▶ REQUIRED WORK
Output every line of the listing, exactly and completely.

━━━━━━━━━━

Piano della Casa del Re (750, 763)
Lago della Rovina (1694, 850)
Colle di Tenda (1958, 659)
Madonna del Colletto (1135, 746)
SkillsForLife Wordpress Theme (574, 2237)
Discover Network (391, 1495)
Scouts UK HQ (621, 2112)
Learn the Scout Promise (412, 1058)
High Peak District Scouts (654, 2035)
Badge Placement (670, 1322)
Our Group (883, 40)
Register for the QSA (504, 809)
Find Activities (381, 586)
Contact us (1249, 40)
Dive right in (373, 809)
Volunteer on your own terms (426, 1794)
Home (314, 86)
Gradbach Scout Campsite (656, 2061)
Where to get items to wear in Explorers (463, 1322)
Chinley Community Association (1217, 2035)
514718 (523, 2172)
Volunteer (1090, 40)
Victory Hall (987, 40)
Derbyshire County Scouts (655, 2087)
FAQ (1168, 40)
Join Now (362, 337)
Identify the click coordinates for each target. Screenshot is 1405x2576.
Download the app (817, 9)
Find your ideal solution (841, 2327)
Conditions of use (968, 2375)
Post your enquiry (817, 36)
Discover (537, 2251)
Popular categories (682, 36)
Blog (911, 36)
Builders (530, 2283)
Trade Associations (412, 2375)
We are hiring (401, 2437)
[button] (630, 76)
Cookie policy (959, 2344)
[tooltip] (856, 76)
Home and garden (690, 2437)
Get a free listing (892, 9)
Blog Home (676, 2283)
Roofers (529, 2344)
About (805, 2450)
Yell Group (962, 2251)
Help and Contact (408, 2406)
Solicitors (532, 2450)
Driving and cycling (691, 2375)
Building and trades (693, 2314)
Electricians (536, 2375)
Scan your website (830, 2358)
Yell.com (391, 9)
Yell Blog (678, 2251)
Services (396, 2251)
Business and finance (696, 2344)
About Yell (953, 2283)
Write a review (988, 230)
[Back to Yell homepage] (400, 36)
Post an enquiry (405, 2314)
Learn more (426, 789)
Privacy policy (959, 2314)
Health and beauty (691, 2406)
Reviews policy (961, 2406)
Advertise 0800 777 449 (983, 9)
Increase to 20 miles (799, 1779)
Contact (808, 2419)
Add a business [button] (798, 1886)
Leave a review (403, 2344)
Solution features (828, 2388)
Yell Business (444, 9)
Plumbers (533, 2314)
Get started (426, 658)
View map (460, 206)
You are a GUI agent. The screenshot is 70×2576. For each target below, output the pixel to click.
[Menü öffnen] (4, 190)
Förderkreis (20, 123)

━━━━━━━━━━

▶ TASK ANSWER
Piano della Casa del Re (750, 763)
Lago della Rovina (1694, 850)
Colle di Tenda (1958, 659)
Madonna del Colletto (1135, 746)
SkillsForLife Wordpress Theme (574, 2237)
Discover Network (391, 1495)
Scouts UK HQ (621, 2112)
Learn the Scout Promise (412, 1058)
High Peak District Scouts (654, 2035)
Badge Placement (670, 1322)
Our Group (883, 40)
Register for the QSA (504, 809)
Find Activities (381, 586)
Contact us (1249, 40)
Dive right in (373, 809)
Volunteer on your own terms (426, 1794)
Home (314, 86)
Gradbach Scout Campsite (656, 2061)
Where to get items to wear in Explorers (463, 1322)
Chinley Community Association (1217, 2035)
514718 (523, 2172)
Volunteer (1090, 40)
Victory Hall (987, 40)
Derbyshire County Scouts (655, 2087)
FAQ (1168, 40)
Join Now (362, 337)
Identify the click coordinates for each target. Screenshot is 1405x2576.
Download the app (817, 9)
Find your ideal solution (841, 2327)
Conditions of use (968, 2375)
Post your enquiry (817, 36)
Discover (537, 2251)
Popular categories (682, 36)
Blog (911, 36)
Builders (530, 2283)
Trade Associations (412, 2375)
We are hiring (401, 2437)
[button] (630, 76)
Cookie policy (959, 2344)
[tooltip] (856, 76)
Home and garden (690, 2437)
Get a free listing (892, 9)
Blog Home (676, 2283)
Roofers (529, 2344)
About (805, 2450)
Yell Group (962, 2251)
Help and Contact (408, 2406)
Solicitors (532, 2450)
Driving and cycling (691, 2375)
Building and trades (693, 2314)
Electricians (536, 2375)
Scan your website (830, 2358)
Yell.com (391, 9)
Yell Blog (678, 2251)
Services (396, 2251)
Business and finance (696, 2344)
About Yell (953, 2283)
Write a review (988, 230)
[Back to Yell homepage] (400, 36)
Post an enquiry (405, 2314)
Learn more (426, 789)
Privacy policy (959, 2314)
Health and beauty (691, 2406)
Reviews policy (961, 2406)
Advertise 0800 777 449 (983, 9)
Increase to 20 miles (799, 1779)
Contact (808, 2419)
Add a business [button] (798, 1886)
Leave a review (403, 2344)
Solution features (828, 2388)
Yell Business (444, 9)
Plumbers (533, 2314)
Get started (426, 658)
View map (460, 206)
You are a GUI agent. The screenshot is 70×2576. For each target below, output the pixel to click.
[Menü öffnen] (4, 190)
Förderkreis (20, 123)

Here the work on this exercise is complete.